In the Power 5, a football program that loses money either is terrifically mismanaged or it is simply spending all the money so it doesn’t turn a profit. If they did turn profits — and most Power 5 departments could with any sort of reasonable fiscal restraint — then people might wonder why players don’t get a bigger cut.
The federal government might wonder why the athletic departments don’t have to pay taxes. Schools don’t need to renovate their locker rooms every five years. They don’t need to drastically renovate their football facilities every 10 years. They didn’t need to increase coaching salaries by a factor of 10 over the past 30 years. They also don’t need to subsidize other sports that can’t pay for themselves. (With the exception of the sports that give the school the scholarship numbers to comply with Title IX; that’s simply a cost of doing business.) They pay for all that stuff now because if they don’t spend all the money, the football players or Uncle Sam will come looking for their cuts.

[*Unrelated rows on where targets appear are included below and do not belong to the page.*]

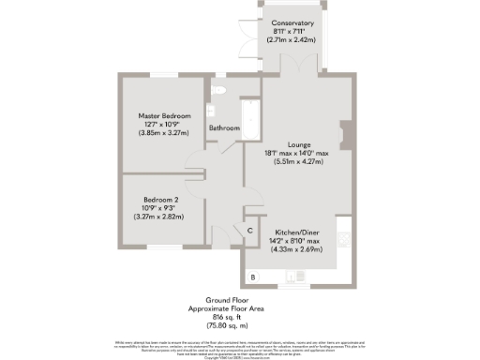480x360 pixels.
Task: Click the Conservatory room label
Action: point(292,23)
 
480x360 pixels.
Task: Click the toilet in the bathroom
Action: point(218,90)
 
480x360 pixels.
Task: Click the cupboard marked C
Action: point(249,230)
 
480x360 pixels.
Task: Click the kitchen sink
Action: point(298,276)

In 2018-19, Wisconsin’s football program accounted for about 58% of the department’s $157.7 million in revenue, according to the university’s most recent financial report to the NCAA. The Badgers generated $24 million in ticket sales and $8.3 million from contributions related to football, as well as $45.6 million from media rights, $9.4 million from bowl revenue and $5.3 million from program sales, parking and concessions.
If the season isn’t played, the Badgers would save money on some expenses, including team travel ($1.3 million in 2018-19), opponent guarantees ($3.1 million), game expenses ($1 million) and bowl expenses ($2.1 million). Much of their $40.4 million in expenses, like athlete student aid, coaching salaries and facility debt service, are fixed costs.
I sure would like to hear how Alvarez calculated those loss figures.